A volte il modo migliore per vincere un combattimento è non combattere o fare nulla. Quella lezione fu provata perfettamente dalle donne islandesi il 24 ottobre 1975. Pretendendo uguali diritti, le cittadine decisero che il metodo ideale per dimostrare il loro merito era mostrare agli uomini cosa si sarebbero persi, così smisero di lavorare, cucinare, pulire, e anche prendersi cura dei propri figli. Anche la protesta non è stata un evento da poco, dato che il 90% delle donne del paese ha aderito. Lo sciopero, che ha incluso le donne che sono scese in piazza, ha avuto ripercussioni in tutta la nazione, con scuole, aziende e asili nido chiusi per la giornata e i padri che hanno poca scelta se non quella di portare i propri figli con sé al lavoro. Vigdis Finnbogadottir, che è diventata la prima donna presidente islandese cinque anni dopo lo sciopero, ha detto alla BBC che quel solo giorno – comunemente noto come “Giorno libero delle donne” – ha cambiato la nazione per sempre. “Quello che è successo quel giorno è stato il primo passo per l’emancipazione delle donne in Islanda”, ha detto. “Ha completamente paralizzato il paese e ha aperto gli occhi a molti uomini”. Oggi l’Islanda è conosciuta come una delle nazioni più progressiste d’Europa.
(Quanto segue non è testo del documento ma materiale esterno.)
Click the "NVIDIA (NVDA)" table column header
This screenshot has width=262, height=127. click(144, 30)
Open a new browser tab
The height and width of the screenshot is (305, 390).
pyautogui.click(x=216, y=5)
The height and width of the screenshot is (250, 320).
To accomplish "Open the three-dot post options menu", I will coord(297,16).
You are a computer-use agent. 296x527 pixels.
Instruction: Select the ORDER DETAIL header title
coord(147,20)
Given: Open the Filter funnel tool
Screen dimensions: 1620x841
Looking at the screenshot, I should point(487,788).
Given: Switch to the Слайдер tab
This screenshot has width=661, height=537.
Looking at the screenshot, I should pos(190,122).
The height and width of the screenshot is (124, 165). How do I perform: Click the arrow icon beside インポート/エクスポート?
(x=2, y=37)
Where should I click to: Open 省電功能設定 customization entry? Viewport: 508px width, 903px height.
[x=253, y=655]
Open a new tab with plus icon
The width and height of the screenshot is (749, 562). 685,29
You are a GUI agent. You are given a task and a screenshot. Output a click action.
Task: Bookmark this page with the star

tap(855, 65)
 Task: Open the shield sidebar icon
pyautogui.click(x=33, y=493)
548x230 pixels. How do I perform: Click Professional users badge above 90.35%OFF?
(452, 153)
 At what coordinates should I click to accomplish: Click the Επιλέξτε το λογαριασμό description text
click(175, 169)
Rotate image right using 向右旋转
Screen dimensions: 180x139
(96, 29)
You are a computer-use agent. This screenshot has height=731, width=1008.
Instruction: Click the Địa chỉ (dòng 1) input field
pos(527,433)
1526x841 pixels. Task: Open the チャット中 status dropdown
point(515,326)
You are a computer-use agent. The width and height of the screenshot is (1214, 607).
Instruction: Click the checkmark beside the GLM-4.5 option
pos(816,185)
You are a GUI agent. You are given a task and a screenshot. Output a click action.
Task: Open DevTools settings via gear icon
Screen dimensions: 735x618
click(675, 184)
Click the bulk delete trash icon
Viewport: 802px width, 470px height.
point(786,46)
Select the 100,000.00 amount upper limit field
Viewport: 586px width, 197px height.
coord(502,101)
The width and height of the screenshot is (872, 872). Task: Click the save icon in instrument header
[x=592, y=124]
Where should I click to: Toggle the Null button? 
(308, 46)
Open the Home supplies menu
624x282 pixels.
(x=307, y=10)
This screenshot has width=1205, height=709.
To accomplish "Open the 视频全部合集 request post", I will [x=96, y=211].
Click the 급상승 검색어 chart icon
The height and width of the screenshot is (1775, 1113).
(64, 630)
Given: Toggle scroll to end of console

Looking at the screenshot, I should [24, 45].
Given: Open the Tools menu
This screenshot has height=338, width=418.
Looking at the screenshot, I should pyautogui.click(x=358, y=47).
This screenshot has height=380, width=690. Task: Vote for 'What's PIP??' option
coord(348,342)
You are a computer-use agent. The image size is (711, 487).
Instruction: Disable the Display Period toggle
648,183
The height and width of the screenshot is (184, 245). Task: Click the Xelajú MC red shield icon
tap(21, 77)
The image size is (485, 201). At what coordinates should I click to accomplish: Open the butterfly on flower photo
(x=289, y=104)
Oltre all’elezione di Finnbogadottir nel 1980, la nazione ha presto visto molti cambiamenti che hanno beneficiato tutte le persone, tra cui l’istituzione del congedo di paternità per gli uomini e l’elezione del primo capo di governo apertamente gay al mondo, il primo ministro Johanna Sigurdardottir.
Uguaglianza irregolare:
L’attuale primo ministro islandese è una donna: Katrín Jakobsdóttir, che ha assunto l’incarico nel 2017. È anche presidente del Consiglio delle donne leader mondiali.
Tra il 1960 e il 2015, 108 donne sono diventate leader nazionali in 70 paesi, sebbene questa sia solo una piccola frazione della leadership maschile.
A così tante donne viene negata l’istruzione che due terzi dei quasi 800 milioni di adulti analfabeti nel mondo sono donne.